→ EXTRACTED MATERIAL:
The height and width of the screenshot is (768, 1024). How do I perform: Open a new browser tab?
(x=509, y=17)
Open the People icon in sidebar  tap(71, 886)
---
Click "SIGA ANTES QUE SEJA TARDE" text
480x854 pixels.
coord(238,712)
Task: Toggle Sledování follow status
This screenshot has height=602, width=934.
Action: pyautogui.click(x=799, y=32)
---
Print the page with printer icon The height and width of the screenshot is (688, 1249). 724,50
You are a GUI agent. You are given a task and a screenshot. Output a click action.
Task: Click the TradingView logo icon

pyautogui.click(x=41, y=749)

→ EXERCISE TASK:
Quote the records starting at the line containing "The height and width of the screenshot is (768, 1024)." and ending at the line containing "Open the People", both included.

→ EXPECTED OUTPUT:
The height and width of the screenshot is (768, 1024). How do I perform: Open a new browser tab?
(x=509, y=17)
Open the People icon in sidebar  tap(71, 886)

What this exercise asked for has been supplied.